Additionally, the directors of a Public Company are to forward to every Member of such Company a copy of the Company’s statutory report, which must be certified by not less than two directors or by a director and the secretary of the Company, at least 21 days before the date of the statutory meeting.
3. Contents of a Statutory Report –
In furtherance of the requirement to forward a statutory report, section 235(3) outlines its mandatory content:
- the names, addresses and descriptions of the directors, auditors, managers, if any, and secretary of the Company.
- the particulars of any pre-incorporation contract together with the particulars of any modification or proposed modification.

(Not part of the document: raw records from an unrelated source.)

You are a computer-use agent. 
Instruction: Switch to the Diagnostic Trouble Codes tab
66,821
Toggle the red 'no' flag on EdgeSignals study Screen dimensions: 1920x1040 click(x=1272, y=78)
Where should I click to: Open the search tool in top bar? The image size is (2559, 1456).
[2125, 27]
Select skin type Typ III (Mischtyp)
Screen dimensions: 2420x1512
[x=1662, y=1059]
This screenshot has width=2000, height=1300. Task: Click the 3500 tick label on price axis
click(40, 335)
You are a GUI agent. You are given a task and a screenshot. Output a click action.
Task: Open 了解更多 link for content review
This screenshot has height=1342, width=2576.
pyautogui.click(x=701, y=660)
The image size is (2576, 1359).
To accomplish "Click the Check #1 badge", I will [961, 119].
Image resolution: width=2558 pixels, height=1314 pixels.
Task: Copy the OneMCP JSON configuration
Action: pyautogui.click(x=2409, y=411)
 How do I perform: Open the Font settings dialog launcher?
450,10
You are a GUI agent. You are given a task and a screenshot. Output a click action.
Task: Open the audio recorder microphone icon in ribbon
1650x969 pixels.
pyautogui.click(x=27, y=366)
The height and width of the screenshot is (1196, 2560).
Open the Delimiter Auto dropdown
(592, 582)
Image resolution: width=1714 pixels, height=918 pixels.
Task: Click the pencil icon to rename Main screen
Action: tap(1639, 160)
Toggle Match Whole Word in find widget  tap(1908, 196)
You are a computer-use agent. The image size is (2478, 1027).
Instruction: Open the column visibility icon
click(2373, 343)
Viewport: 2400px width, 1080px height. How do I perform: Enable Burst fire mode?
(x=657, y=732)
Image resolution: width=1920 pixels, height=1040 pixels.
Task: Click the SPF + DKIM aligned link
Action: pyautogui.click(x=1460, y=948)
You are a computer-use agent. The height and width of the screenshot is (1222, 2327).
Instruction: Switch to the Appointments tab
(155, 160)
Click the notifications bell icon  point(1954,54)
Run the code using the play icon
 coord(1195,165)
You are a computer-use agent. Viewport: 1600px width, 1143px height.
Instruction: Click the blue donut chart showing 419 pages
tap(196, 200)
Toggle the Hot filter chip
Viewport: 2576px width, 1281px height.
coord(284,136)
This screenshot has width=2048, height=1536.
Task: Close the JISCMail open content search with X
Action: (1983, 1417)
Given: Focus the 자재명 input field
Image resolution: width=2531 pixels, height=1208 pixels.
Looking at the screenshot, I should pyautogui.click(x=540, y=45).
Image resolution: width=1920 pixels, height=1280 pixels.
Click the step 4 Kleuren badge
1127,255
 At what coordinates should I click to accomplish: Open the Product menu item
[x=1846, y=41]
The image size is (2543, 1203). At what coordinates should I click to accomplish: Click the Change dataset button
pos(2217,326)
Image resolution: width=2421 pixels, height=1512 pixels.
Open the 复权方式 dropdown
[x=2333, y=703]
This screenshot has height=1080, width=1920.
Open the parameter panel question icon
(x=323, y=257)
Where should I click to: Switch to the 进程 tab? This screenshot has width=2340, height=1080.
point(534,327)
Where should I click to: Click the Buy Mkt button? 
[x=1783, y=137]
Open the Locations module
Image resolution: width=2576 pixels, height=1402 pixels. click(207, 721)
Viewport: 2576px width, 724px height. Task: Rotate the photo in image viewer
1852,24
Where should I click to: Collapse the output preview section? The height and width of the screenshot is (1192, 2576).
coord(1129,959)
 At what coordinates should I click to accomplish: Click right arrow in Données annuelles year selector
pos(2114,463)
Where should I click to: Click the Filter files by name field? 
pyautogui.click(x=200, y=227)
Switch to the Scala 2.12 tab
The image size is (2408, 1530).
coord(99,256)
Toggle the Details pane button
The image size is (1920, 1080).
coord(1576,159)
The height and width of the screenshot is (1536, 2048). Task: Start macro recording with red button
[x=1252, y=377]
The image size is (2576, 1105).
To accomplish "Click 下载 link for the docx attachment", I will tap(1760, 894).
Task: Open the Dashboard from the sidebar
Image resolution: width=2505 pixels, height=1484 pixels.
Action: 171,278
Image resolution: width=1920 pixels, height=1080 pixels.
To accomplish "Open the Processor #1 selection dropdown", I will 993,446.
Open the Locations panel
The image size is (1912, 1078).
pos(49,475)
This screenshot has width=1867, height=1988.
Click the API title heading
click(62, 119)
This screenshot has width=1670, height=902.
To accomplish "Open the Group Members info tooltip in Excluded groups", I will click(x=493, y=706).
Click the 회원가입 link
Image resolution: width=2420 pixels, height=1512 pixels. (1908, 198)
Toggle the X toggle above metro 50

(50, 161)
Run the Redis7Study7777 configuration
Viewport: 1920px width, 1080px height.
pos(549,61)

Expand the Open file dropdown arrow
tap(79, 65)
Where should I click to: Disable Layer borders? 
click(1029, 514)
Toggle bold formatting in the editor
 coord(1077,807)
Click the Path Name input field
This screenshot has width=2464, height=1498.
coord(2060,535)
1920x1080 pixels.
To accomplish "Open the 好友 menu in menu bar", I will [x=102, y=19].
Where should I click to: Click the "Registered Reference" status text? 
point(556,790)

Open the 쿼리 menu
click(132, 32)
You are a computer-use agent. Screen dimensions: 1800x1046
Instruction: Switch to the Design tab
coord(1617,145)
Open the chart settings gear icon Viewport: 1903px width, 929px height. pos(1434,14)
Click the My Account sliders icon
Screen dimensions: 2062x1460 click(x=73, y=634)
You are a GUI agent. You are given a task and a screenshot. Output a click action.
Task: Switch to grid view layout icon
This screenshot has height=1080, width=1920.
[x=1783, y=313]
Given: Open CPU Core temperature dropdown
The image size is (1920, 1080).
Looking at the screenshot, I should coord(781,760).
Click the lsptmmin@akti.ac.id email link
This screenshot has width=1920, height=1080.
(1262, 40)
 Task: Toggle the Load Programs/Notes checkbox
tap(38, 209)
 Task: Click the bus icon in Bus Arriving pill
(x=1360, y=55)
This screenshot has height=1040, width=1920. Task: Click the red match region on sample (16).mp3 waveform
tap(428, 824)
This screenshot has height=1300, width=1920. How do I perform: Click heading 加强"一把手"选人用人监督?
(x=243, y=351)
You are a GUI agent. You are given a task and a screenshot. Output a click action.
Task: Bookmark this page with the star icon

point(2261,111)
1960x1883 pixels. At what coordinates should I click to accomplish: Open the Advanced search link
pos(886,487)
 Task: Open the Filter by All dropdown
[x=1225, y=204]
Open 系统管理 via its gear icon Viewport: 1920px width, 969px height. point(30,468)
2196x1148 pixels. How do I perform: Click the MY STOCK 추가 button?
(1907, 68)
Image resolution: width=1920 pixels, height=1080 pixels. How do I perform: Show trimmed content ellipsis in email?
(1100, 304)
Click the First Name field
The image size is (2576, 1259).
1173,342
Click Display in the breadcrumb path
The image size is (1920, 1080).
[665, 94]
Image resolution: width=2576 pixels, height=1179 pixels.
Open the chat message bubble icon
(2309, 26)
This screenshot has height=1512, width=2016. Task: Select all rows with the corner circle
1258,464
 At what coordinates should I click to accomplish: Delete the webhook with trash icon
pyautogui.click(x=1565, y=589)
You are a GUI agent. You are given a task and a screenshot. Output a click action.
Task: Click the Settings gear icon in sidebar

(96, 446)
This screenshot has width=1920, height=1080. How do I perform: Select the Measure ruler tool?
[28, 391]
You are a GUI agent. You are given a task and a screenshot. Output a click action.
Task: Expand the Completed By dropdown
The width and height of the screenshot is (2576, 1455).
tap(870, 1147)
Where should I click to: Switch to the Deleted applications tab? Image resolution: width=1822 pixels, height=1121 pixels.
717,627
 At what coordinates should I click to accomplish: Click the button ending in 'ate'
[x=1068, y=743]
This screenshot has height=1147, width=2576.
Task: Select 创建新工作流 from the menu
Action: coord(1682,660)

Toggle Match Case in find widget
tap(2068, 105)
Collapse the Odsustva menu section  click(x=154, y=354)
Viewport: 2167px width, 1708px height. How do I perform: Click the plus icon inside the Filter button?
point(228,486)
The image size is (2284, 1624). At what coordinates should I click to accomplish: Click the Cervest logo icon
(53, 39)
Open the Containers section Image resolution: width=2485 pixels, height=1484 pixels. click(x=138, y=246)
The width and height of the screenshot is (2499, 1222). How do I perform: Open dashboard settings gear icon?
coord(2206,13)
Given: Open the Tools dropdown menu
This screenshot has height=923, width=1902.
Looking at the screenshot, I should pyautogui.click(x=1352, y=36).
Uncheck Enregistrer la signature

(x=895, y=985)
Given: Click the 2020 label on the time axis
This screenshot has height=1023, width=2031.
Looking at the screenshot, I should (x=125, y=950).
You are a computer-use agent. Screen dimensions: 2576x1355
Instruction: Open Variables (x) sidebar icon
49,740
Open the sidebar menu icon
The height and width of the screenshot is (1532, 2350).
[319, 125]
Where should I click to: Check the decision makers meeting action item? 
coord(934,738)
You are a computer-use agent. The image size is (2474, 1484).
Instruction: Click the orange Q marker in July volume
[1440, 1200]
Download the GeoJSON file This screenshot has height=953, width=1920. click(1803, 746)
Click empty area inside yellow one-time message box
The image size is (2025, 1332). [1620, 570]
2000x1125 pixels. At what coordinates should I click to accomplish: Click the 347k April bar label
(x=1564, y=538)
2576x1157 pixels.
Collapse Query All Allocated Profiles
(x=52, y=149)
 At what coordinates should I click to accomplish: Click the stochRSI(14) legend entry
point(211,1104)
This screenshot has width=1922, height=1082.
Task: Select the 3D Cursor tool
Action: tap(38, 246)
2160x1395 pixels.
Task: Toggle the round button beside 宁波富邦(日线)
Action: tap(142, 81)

- any underwriting contract that has not been carried out and the reasons.
- the arrears, if any, due on calls from every director.
- the particulars of any commission or brokerage paid or to be paid in connection with the issue or sale of shares or debentures to any director or to the manager.
- an abstract of the receipts of the Company and the payments made from them up to a date within seven days of the date of the report.
4. Adjournment of a Statutory Meeting –
This is permissible, as provided by CAMA 2020. The law, however, does not state the time within which the adjournment should lapse.
It is recommended that the adjournment should not exceed a reasonable period, bearing in mind that default in delivering the Statutory Report to the Commission or in holding the Statutory Meeting constitutes a ground for winding-up such Company. Also, default holds the Company, and any officer, liable to a fine for each day during which the default continues in such amount as the Commission may specify.
5. Annual General Meetings (AGMs)-
All categories of Companies are required to hold their first Annual General Meeting within 18 (eighteen) months after incorporation. Subsequent Annual General Meetings are to be held within 15 (fifteen) months after the previous general meeting.
Small Companies or Companies having a single shareholder are the only Companies exempt from the compulsory obligation to hold AGMs. This is a shift from the provision of section 213 (1) of CAMA 1990 which required all Companies to hold AGMs.
For context, CAMA defines a small Company as one:
- that is Private.
- with turnover not exceeding ₦120,000,000 (One Hundred and Twenty Million Naira) or such amount as may be fixed by the Commission from time to time.
- with net assets value is not exceeding ₦60,000,000 (Sixty Million Naira) or such amount as may be fixed by the Commission from time to time.
- which has no alien as one of its members.
- which none of its members is a government, government corporation or agency or their nominee.
- which directors hold at least 51% of its equity share capital between themselves, for Companies with a share capital.
The above qualifying conditions must co-exist for a Company to be classified as small.
Default to hold an AGM renders the Company, and every officer, liable to a fine for each day during which the default continues in such amount as the Commission may specify.
6. Place of Meeting
All statutory meetings and AGMs must be held in Nigeria, with the exception of Small Companies and Single Member Companies. This implies that Small Companies and Single Member Companies are free to hold their statutory meetings at a place they may choose.
CAMA 2020 also makes provisions for the conduct of general meetings of Private Companies by virtual means provided that such meetings are conducted in accordance with the Articles of the Company. There is no provision for virtual meetings of Public Companies under CAMA 2020.